As Afghanistan’s youth population grows, so do youth aspirations for political reform and access to economic resources. Yet old-guard leadership marginalizes new groups and challenges to the status quo. This study of youth in two districts and at Kabul University finds that increased political activism by youth is not translating to more effectiveness in reforming the patronage networks that dominate the Afghan political system. Youth organizations that appear apolitical, such as sports clubs, may be the forums where youth mobilize more effectively.

Summary

  • As Afghanistan prepares for presidential elections in 2014, many young people are vocal about how the system appears to limit their meaningful participation in politics.
  • Historically, young people in Afghanistan have challenged the status quo. However, it is possible to detect a declining trend from the early twentieth century to the present in the extent to which these challenges have been able to effect change in the political system. This trend has continued despite the technology and social media available to youth today, as the older generation of political leaders continues to monopolize the available political space and act as gatekeepers to that space.
  • Politically active youth have formed new political entities, ranging from new parties to more informal gatherings where politics, culture, or other issues are discussed. Most of those involved in these activities report great difficulty in mobilizing effectively without the support of older, ethnically based parties that are dominated by the political old guard. In several cases, especially where new groups have demonstrated a visible capacity for organized action, established leaders have actively suppressed these groups.
  • Despite the political difficulties, in more rural areas, young men have been able to take advantage of the tensions between older leaders to secure political and economic resources for themselves.
  • In the election, youth may be inclined to vote across traditional ethnic and party lines to support candidates who represent their aspirations, regardless of ethnicity. Further, they may be able to translate their potential to vote as a bloc of young people into political resources and economic opportunities, if not real political reform.
  • Simultaneously, however, the current barriers to meaningful political participation and the systematic marginalization of new voices will continue to alienate and potentially radicalize Afghan youth if real political changes are not made.

About the Report

Youth and young political leaders are reshaping Afghan politics, even as they and ostensibly Western-style civil society groups operate in a political system dominated by commanders and other power brokers from an earlier generation.
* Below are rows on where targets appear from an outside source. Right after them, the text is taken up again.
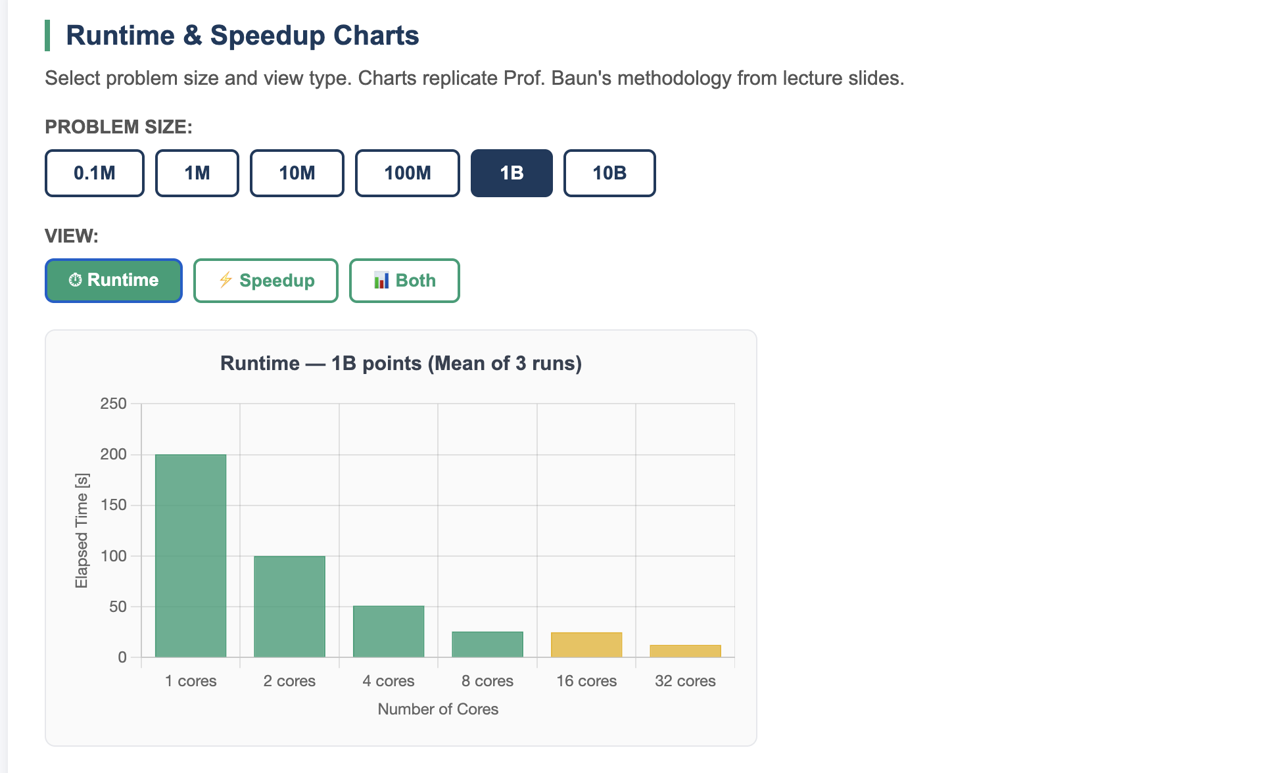Click the 4 cores runtime bar
The image size is (1286, 773).
click(x=389, y=631)
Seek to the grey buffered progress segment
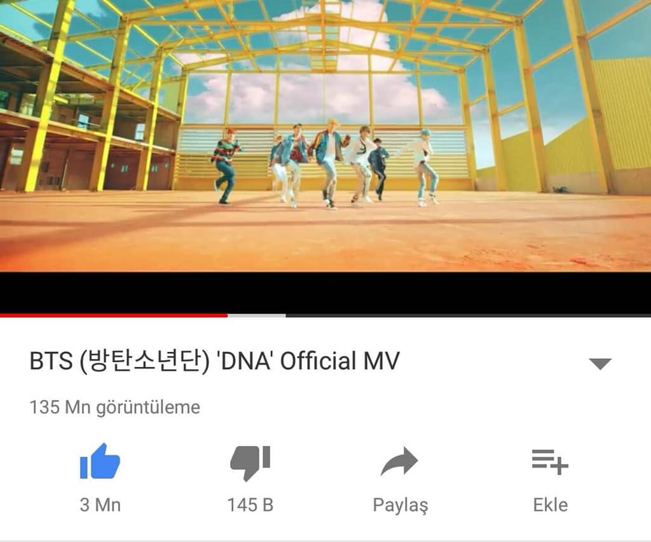Viewport: 651px width, 542px height. 257,316
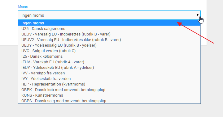The width and height of the screenshot is (223, 117).
Task: Open the Moms combo box field
Action: tap(109, 15)

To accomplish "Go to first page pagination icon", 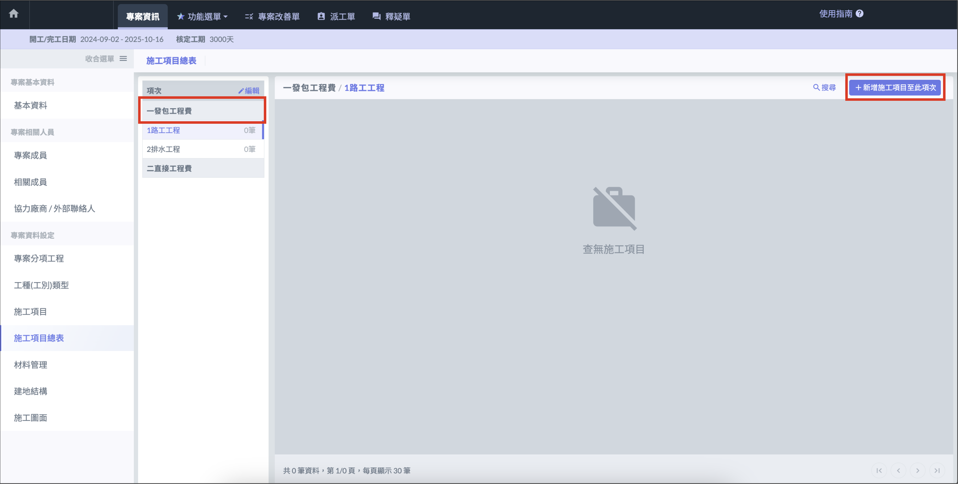I will (879, 471).
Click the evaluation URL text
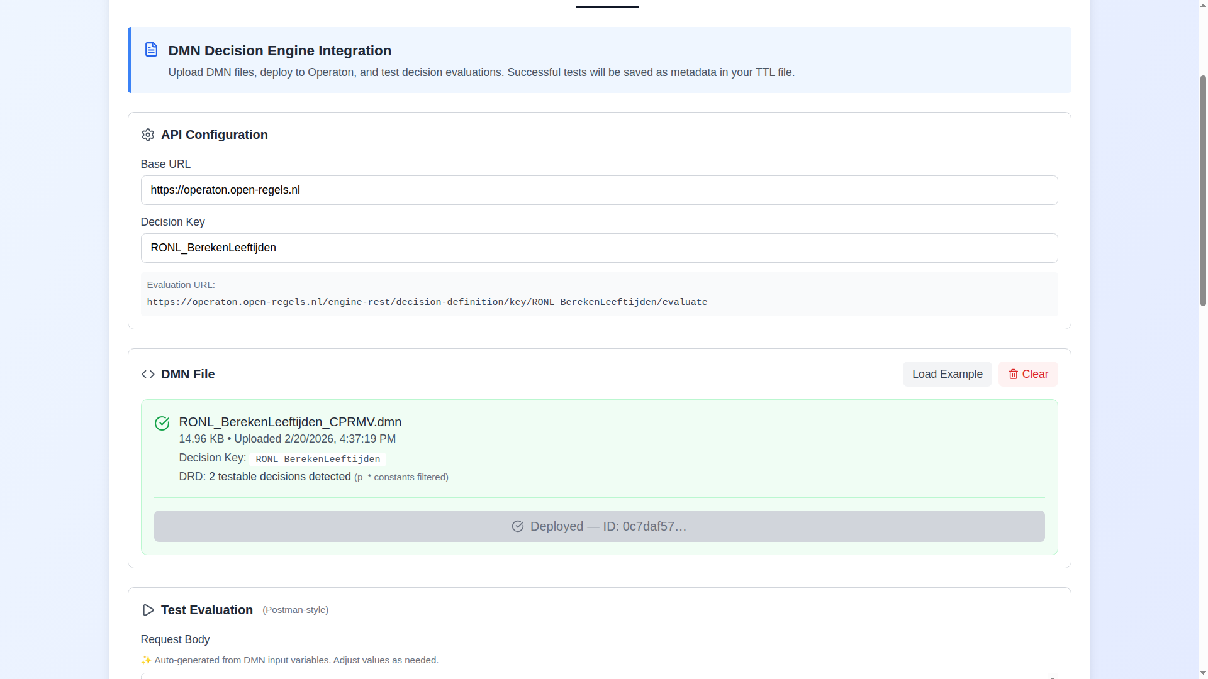The height and width of the screenshot is (679, 1208). pos(427,302)
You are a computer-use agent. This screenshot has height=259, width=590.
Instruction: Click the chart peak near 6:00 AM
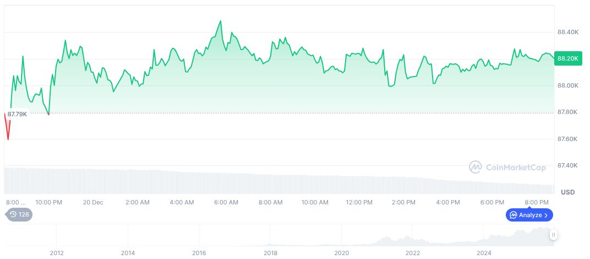(221, 21)
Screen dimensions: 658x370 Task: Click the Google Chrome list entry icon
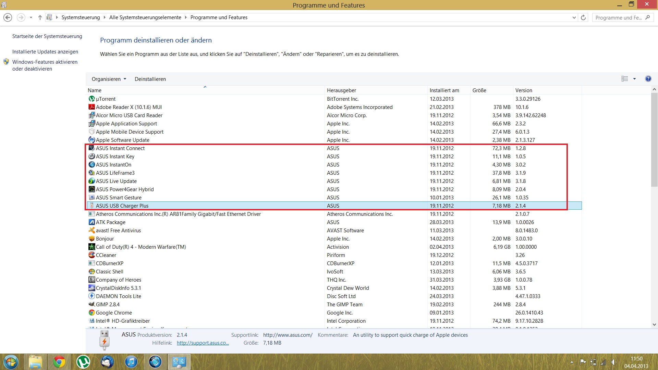pos(92,313)
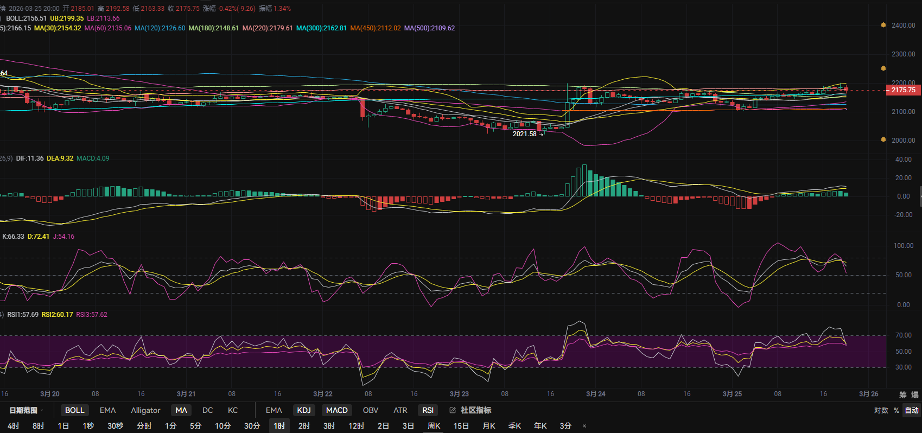Click the MA(30) yellow legend label
This screenshot has width=922, height=433.
pos(58,28)
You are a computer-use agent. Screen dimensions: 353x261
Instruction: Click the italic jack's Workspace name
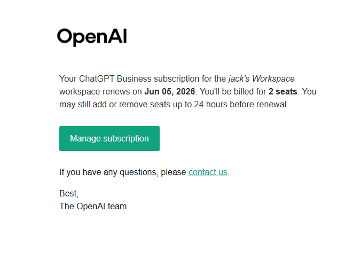[261, 79]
Drawing on over a hundred interviews, this report examines the potential space for youth in Afghanistan’s political landscape, highlighting some of the major issues confronting young people that are likely to be common in other parts of Afghanistan. The work builds on several initiatives by the United States Institute of Peace and will be complemented by a broader, national-level study.

About the Author

Anna Larson is a researcher affiliated with the Post-War Reconstruction and Development Unit, University of York, United Kingdom. Noah Coburn is a political anthropologist at Bennington College. Their book Derailing Democracy in Afghanistan from Columbia University Press explores the ways in which internationally sponsored elections in Afghanistan have eroded democratic processes.